Summary: Humanistic Management as a Procedure and a Project

In the age of globality, everyone’s economic interests are increasingly enmeshed with those of everyone else. Both within the firm and in relation to its various stakeholders a need for global ethical standards is ever more strongly felt. Global economies require a cosmopolitan ethic directed by a joint humanistic vision that can be endorsed by values and norms substantiated by the common human experience. Yet both in theory and in practice, management is today far from meeting this need for a cosmopolitan ethos.

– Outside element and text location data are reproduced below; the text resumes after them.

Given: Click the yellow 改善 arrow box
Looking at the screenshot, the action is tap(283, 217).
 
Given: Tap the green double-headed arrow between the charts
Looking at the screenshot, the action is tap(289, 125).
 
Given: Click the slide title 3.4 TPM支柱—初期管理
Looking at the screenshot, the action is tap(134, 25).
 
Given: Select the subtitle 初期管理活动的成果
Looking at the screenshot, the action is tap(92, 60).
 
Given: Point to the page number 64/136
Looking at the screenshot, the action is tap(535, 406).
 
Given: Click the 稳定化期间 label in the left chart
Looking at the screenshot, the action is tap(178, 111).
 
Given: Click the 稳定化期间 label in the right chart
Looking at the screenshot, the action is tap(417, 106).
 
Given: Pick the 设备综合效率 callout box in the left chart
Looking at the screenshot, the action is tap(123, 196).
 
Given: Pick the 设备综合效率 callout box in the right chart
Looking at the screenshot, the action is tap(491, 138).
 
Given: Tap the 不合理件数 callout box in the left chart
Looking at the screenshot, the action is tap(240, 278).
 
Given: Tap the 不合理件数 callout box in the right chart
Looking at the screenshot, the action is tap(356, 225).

Neglect of the idea of freedom in economics has led to an inadequate conceptualization of ethical responsibilities within management theory. In a critical review of the history of economic ideas, I have investigated how the idea of freedom was gradually removed from the canon of economics. This reconstruction led to a deconstruction of certain axioms of neoclassical economics that hamper contemporary efforts in integrating ethics firmly into management education. This goes to show that a constructive use of the idea of responsible freedom could correct and complement the current quantitative focus in business theory through qualitative orientations.

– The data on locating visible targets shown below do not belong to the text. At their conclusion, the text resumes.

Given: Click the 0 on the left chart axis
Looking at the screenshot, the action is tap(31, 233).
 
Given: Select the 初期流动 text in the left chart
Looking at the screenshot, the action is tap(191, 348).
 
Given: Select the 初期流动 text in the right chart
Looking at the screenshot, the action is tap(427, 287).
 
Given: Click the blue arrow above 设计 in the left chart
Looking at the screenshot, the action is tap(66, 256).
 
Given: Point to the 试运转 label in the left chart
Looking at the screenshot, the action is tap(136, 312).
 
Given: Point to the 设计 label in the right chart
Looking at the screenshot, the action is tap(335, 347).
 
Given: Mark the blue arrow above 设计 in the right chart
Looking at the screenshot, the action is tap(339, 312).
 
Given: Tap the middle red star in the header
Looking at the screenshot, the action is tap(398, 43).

At the root of the humanistic conception of business lies the insight that a functioning economy is not driven by impersonal, blind economic forces but rather rests on the personal freedom of each and depends on the responsibility of all. Business is, after all, conducted by people, with people, for people (Dierksmeier 2011). Since not only materialistic tendencies but also idealistic aspirations define human life, values and virtues should also become an essential component of management theory. Since moral motifs, just as much as material motivations are drivers of human behavior, economic anthropology would be myopic were it not also informed by the ethics aspirations of humanity.

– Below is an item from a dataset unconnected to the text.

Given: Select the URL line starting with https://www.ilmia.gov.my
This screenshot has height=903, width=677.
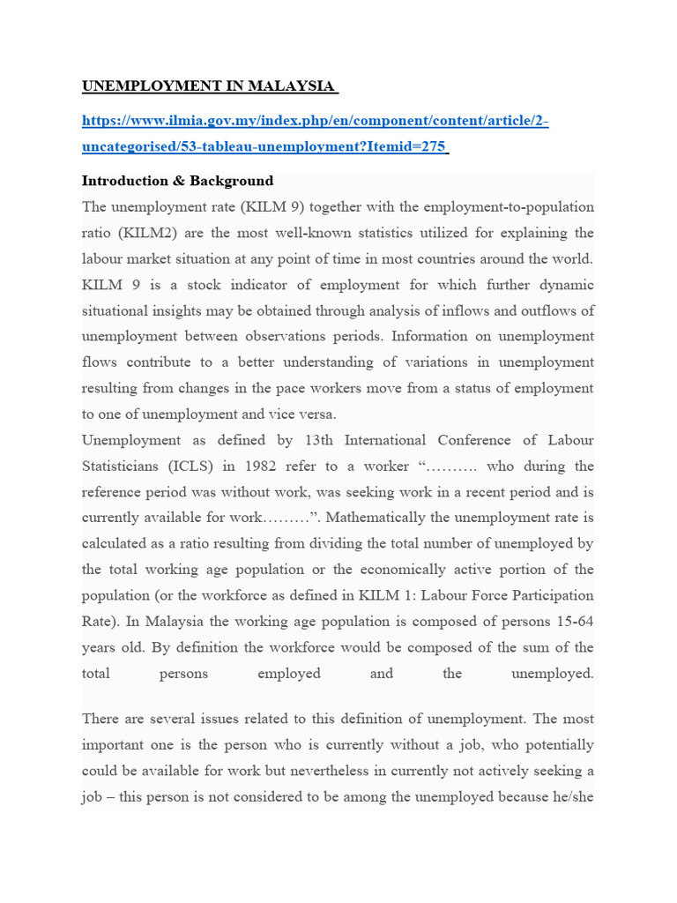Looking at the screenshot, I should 315,121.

Yet any and all forms of moral responsibility presuppose individual freedom, which is why humanistic management theory cannot be advanced without a viable conception of freedom. Turning away from the overly reductionist, quantitative notions of economic liberty that have been popularized by the Chicago School of Economics, I suggested to embrace instead a qualitative idea of responsible freedom. Guided by this idea we might orient business conduct away from a focus on quantitative maximization to richer qualitative standards directed by a by human dignity at their center.

Humanistic management is a conception encompassing moral, social, and ecological sustainability criteria precisely because it sees individual autonomy not just as an entitlement for self-determination but also as an obligation for self-commitment: Individual liberty and cosmopolitan responsibility belong together and strengthen one another. Yet given the multi-cultural setup of contemporary business and the plurality of normative views espoused all over the world, the integration of ethical considerations into management theory must be accomplished in ways that respect the legitimate differences of cultures and civilizations. Respect for difference does, however, not rule out the identification and operationalization of norms on which humanity converges. A ‘global ethic,’ built around principles and values which people from everywhere have forever agreed on, can be an important lodestar for the increasingly cosmopolitan tasks of humanistic management. In light of these perspectives, humanistic management not only stands up for the human rights of each but also reminds us of the human responsibilities of us all. Humanistic management, in short, aspires to use business as a means for the end of improving each and every individual’s conditions in the interest and service of their unconditional dignity.